Exclusive Investigation

Snap Stole 70 Million Videos to Build Its AI Empire

EvilCorporations.com • Case No. 2:26-cv-00754, C.D. Cal., Filed January 23, 2026 • 32 min read

TL;DR

Snap Inc., the company behind Snapchat, is being sued in a federal class action for allegedly breaking through YouTube’s security systems to secretly download millions of videos created by independent content creators, then feeding those stolen files into its commercial AI products without asking permission or paying a single dollar.
The complaint, filed January 23, 2026, in the Central District of California, identifies two specific datasets at the center of the scheme: HD-VILA-100M, a collection of pointers to roughly 100 million clips from over 3 million YouTube videos, and Panda-70M, Snap’s own refined dataset of 3.8 million YouTube videos split into approximately 70.7 million clips, released publicly in 2024 under Snap’s own research branding.
Snap allegedly used the open-source tool “yt-dlp” combined with virtual machines that continuously rotated IP addresses to evade YouTube’s monitoring systems; this was a deliberate, engineered operation to avoid detection, not an accident.
The HD-VILA-100M dataset was licensed strictly for non-commercial academic research. Snap knew this and used it anyway to build commercial products, including Snapchat’s “Imagine Lens,” its “Easy Lens” prompt-to-image tool, and its upcoming augmented reality glasses product called Spectacles.
Content creators whose videos were scraped include plaintiffs Ted Entertainment, Inc. (the company behind h3h3 Productions, with over 4 billion YouTube views), golf creator Matt Fisher (@Mr.ShortGame, 500,000+ subscribers), and Golfholics Inc. (130,000+ subscribers). Hundreds, if not thousands, of additional creators form the class.
The lawsuit seeks statutory damages under the Digital Millennium Copyright Act (DMCA), Section 1201, injunctive relief, attorneys’ fees, and restitution. Each individual act of circumvention is alleged to constitute its own separate DMCA violation, meaning potential damages could be enormous.
The stolen content cannot be erased. Once a neural network is trained on data, that data cannot be extracted or deleted from the model’s learned state. The creators will never get it back.

The complaint quotes YouTube’s own CEO confirming that what Snap did is a “clear violation” of their terms of service. That quote is in the Legal Receipts section.

The Non-Financial Ledger: What Was Actually Taken

Think about what it takes to make a YouTube video. You come up with an idea. You write it, or at least outline it in your head. You film it, sometimes for hours, to get a few minutes of usable footage. You edit. You re-edit. You add music, titles, graphics. You publish it. You respond to comments. You build an audience over months and years, one subscriber at a time, surviving algorithm changes and demonetization waves and the constant, grinding pressure to produce more, faster, better.

# Information shown
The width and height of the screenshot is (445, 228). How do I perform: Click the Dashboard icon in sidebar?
...
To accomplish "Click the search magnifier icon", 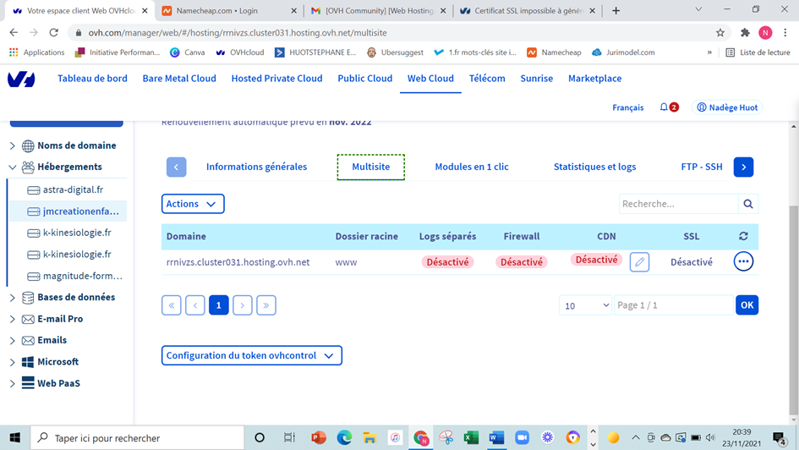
==
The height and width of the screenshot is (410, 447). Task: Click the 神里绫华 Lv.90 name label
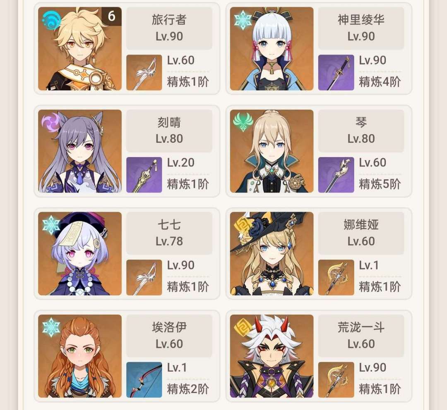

# Tasks and exercises
1. According to the Snap lawsuit article, which open-source tool did Snap allegedly use to download the YouTube videos?
2. Output everything in the Snap lawsuit article from "EvilCorporations.com • Case" down to "a single dollar.", word for word.

# Answers for the tasks
1. yt-dlp

2.
EvilCorporations.com • Case No. 2:26-cv-00754, C.D. Cal., Filed January 23, 2026 • 32 min read

TL;DR

Snap Inc., the company behind Snapchat, is being sued in a federal class action for allegedly breaking through YouTube’s security systems to secretly download millions of videos created by independent content creators, then feeding those stolen files into its commercial AI products without asking permission or paying a single dollar.